All of a sudden it seems, London trees are in full, bright leaf and candle, it's too hot, and I have a cold: aching, stuffed head, sore eyes ...

On Tuesday a strong brown package of unusually long thin proportions appeared in my work in-tray from the Harvest Book Company, Fort Washington, PA, a couple of weeks after the placing of my order on Abebooks. How Spring Comes, by Alice Notley (West Branch, Iowa: Toothpaste Press, March 1981) measures 27.6 x 16 cm. It is beautifully designed and produced, letterpress-printed on creamy, watermarked wove paper, in blue wrappers (upper and spine faded, and rather susceptible to new finger-marks and moisture spots) with a great title-page illustration by George Schneeman -- two stockings neatly draped on a coathanger -- in a second colour, pink, also used for a flower on the cover title. The anachronistic, private-press style is supported by a lengthy colophon (containing two errata, as noted on the t.p. verso, paratext upon paratext ...).

Reading this book, last night after attending a housing meeting, and this morning bunged-up and slightly feverish in bed, has at last sprung a huge pleasure in Alice Notley's work. On Saturday a group of people convened by Carol Watts at Birkbeck will spend the day reading and discussing her poems (with Alice herself present). Greatly looking forward to this, yet the preparation has felt to date a little like homework. But here I love the tight strung sparkle of the personal domestic quotidian; the energy of thought; the surprise as every poem embarks quite differently from the previous.

--bum & zoom. leaving & yet never this awful old
this dark ocean life that hardly sees comes &
flashes on the sofa sits as Ms.
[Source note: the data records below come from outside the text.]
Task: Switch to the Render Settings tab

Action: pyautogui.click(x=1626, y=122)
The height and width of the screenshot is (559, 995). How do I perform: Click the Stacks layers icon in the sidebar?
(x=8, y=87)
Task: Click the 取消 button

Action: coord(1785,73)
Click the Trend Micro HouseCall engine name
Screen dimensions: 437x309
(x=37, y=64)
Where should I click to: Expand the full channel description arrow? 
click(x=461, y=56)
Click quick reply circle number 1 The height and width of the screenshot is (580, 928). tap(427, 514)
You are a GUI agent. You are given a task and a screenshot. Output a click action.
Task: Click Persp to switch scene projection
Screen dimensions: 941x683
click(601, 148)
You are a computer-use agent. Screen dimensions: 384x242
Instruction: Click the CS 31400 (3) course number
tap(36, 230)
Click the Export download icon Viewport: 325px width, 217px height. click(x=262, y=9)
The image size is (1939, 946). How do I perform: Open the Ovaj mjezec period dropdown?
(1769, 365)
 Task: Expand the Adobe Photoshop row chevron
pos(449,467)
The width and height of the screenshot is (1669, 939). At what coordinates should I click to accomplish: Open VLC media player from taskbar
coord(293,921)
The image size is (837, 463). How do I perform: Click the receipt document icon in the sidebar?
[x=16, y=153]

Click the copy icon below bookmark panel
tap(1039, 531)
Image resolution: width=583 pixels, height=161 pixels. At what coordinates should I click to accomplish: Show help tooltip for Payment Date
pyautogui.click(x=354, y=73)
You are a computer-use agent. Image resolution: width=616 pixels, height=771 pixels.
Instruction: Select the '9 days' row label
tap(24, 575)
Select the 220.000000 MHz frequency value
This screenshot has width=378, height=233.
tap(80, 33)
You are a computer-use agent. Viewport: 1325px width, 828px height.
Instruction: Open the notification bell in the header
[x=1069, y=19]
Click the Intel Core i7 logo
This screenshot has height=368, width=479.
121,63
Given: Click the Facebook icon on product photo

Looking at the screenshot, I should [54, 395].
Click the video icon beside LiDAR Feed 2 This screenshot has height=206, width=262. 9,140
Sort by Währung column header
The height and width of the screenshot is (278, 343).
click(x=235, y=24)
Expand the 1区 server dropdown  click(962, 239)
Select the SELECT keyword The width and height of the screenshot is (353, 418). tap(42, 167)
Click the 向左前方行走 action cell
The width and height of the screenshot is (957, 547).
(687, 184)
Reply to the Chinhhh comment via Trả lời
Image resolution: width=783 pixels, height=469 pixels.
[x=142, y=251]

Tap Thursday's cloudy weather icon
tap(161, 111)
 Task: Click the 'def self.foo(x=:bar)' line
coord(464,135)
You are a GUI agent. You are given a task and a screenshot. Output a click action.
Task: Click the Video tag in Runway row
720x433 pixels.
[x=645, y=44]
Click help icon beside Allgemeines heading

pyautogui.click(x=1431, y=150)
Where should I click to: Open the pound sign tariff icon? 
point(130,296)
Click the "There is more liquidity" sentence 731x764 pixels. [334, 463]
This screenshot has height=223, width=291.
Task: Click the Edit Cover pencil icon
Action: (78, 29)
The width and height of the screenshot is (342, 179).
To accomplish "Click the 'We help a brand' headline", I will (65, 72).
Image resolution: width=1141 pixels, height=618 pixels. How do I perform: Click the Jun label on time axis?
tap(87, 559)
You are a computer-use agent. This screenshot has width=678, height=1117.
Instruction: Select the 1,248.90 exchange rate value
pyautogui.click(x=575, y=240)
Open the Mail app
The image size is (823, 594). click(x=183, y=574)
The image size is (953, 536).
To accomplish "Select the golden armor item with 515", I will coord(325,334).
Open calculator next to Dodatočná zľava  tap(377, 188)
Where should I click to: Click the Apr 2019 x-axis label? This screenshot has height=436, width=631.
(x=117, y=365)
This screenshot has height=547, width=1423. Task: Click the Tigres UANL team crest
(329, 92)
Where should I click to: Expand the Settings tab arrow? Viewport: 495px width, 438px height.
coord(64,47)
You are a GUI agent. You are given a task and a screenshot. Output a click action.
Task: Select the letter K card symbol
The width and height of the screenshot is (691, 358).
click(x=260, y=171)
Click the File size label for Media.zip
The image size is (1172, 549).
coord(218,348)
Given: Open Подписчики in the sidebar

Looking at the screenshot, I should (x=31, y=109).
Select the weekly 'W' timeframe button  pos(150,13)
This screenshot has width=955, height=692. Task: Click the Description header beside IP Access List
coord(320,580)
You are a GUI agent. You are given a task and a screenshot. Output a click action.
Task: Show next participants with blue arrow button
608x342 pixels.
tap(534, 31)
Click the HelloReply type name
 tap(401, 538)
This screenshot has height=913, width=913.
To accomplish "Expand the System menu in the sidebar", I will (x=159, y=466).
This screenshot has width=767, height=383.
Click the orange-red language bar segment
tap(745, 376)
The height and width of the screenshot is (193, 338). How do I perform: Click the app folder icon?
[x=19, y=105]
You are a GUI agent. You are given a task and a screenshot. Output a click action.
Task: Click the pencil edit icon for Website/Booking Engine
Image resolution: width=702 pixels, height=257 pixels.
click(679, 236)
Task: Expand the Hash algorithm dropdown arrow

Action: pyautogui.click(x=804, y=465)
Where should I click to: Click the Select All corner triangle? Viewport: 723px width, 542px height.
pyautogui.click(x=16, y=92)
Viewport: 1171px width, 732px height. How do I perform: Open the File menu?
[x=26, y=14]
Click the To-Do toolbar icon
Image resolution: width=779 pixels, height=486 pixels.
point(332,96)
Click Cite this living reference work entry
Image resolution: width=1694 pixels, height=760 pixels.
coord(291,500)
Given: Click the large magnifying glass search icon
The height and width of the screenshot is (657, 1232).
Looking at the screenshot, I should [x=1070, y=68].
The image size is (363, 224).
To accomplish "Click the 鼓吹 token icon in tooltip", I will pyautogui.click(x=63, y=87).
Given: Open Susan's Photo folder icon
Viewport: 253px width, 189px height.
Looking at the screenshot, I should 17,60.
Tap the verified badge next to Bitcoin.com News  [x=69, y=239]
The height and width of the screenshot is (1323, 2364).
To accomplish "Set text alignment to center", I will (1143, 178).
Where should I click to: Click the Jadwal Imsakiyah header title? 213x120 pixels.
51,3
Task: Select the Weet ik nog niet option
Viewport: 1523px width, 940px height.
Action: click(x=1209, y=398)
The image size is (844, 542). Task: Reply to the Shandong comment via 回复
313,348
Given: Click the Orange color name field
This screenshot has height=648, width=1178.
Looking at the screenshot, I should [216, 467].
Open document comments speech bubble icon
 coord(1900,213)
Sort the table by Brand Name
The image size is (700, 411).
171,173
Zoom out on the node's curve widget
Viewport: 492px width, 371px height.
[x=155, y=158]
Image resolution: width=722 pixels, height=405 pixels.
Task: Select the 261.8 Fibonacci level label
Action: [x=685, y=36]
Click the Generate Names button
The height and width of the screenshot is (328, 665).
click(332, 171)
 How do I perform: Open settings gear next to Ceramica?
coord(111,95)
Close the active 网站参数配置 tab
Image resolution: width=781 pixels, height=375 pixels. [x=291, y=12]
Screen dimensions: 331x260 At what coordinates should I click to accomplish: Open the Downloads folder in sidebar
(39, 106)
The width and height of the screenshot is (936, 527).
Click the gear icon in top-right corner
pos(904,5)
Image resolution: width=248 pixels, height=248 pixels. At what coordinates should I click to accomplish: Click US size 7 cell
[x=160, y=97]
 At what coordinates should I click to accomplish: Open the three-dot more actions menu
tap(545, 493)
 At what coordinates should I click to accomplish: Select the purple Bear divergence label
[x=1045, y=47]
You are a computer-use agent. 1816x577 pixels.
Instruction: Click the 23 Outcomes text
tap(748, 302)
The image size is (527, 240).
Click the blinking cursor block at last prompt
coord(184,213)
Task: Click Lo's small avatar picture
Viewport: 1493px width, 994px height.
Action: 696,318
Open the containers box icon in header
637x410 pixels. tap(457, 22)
Missa Brevis--
to go to try to find the rail between names.
('September's Book', opening lines)

Great talent is in the ear for speech, juxtaposing different registers, pasting on idiomatic elements, running to experiments in male impersonation ("I am man who dazzles ... in the park / with glasses" ('September's Book'), 'Jack Would Speak Through the Imperfect Medium of Alice'); this also tends to position away dramatically the 'real' first person, freeing the young poet-wife-and-mother to exhibit the facts and concerns of her life in a way that doesn't seem solipsistic (where the leisured absorption in her own mind of longer, later works have initially struck me that way -- my own deficient attention likely most to blame ...).

These aspects of voice and drama relate to the Frank O'Hara influence Notley often acknowledges (e.g. here, 'A True Acount of Talking to Judy Holiday, October 13'). But many other techniques come into play: the dynamic necklace of names from fiction in 'A California Girlhood'; the litany of reversed life-narrative in 'Jack Would Speak ...'; the proverbial saws piled up in 'The Prophet', and throughout the book, a virtuosity with different types of line, from the taut and rather monumental-for-its-size 'For Willa Cather', through the very long lines of 'The Prophet', via the long-and-short work of the 6th section of 'September's Book'; this poem is on its own a whole primer of different approaches. Exhilarating, menthol.